## Requirement
Repeat nothing but the lines below running from the one containing "You are a computer-use agent. Image" to the one containing "Click the Liga". Keep both end lines.

## Data shown
*****

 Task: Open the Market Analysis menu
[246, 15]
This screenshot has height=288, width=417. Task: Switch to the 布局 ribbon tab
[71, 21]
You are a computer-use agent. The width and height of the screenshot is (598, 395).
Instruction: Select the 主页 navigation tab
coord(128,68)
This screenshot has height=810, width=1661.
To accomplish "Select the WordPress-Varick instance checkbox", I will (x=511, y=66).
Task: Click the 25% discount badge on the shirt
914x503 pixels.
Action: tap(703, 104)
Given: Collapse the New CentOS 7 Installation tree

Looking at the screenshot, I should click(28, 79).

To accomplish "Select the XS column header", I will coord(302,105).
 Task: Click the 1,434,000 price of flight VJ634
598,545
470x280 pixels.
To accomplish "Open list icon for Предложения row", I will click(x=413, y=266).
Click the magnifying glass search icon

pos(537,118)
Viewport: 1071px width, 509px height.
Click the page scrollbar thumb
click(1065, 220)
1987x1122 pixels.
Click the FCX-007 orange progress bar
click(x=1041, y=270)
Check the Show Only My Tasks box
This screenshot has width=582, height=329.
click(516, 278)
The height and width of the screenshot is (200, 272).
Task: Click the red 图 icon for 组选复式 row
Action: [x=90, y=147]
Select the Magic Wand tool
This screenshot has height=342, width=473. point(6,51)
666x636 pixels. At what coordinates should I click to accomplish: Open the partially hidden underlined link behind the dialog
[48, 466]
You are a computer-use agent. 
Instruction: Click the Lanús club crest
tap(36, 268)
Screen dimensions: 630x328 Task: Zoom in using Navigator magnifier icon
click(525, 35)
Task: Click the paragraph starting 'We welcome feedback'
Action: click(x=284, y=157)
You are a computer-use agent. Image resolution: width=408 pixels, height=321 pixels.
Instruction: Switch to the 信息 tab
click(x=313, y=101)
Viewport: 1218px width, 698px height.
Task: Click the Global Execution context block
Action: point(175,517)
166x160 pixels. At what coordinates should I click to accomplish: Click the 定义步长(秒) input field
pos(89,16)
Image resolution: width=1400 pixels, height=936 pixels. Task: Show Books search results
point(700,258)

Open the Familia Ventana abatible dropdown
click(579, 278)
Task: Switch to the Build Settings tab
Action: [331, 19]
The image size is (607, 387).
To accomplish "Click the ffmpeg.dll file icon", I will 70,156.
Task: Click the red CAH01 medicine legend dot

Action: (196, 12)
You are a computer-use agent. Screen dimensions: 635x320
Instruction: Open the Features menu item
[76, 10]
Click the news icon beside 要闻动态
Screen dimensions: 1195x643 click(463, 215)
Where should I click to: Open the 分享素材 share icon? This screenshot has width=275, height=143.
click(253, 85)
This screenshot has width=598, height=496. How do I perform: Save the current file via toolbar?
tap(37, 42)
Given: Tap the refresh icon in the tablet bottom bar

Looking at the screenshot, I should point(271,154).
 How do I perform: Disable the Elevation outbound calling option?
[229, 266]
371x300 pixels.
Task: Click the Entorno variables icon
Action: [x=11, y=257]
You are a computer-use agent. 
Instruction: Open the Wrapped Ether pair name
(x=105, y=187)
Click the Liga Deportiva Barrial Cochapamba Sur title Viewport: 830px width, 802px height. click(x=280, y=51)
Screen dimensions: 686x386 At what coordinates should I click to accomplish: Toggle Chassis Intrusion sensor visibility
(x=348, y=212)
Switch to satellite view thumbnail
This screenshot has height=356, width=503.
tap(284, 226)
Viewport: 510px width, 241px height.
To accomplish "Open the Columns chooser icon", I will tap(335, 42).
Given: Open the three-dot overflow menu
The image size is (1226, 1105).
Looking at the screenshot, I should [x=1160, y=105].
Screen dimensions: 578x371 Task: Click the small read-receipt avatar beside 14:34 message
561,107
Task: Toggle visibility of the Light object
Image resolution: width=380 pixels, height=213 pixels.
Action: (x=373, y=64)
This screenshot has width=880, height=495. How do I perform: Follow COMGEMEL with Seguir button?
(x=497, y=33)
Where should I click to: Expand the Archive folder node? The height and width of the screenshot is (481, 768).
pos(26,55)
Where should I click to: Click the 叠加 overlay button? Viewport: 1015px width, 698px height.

*****

## Response box
You are a computer-use agent. Image resolution: width=408 pixels, height=321 pixels.
Instruction: Switch to the 信息 tab
click(x=313, y=101)
Viewport: 1218px width, 698px height.
Task: Click the Global Execution context block
Action: point(175,517)
166x160 pixels. At what coordinates should I click to accomplish: Click the 定义步长(秒) input field
pos(89,16)
Image resolution: width=1400 pixels, height=936 pixels. Task: Show Books search results
point(700,258)

Open the Familia Ventana abatible dropdown
click(579, 278)
Task: Switch to the Build Settings tab
Action: [331, 19]
The image size is (607, 387).
To accomplish "Click the ffmpeg.dll file icon", I will 70,156.
Task: Click the red CAH01 medicine legend dot

Action: (196, 12)
You are a computer-use agent. Screen dimensions: 635x320
Instruction: Open the Features menu item
[76, 10]
Click the news icon beside 要闻动态
Screen dimensions: 1195x643 click(463, 215)
Where should I click to: Open the 分享素材 share icon? This screenshot has width=275, height=143.
click(253, 85)
This screenshot has width=598, height=496. How do I perform: Save the current file via toolbar?
tap(37, 42)
Given: Tap the refresh icon in the tablet bottom bar

Looking at the screenshot, I should point(271,154).
 How do I perform: Disable the Elevation outbound calling option?
[229, 266]
371x300 pixels.
Task: Click the Entorno variables icon
Action: [x=11, y=257]
You are a computer-use agent. 
Instruction: Open the Wrapped Ether pair name
(x=105, y=187)
Click the Liga Deportiva Barrial Cochapamba Sur title Viewport: 830px width, 802px height. click(x=280, y=51)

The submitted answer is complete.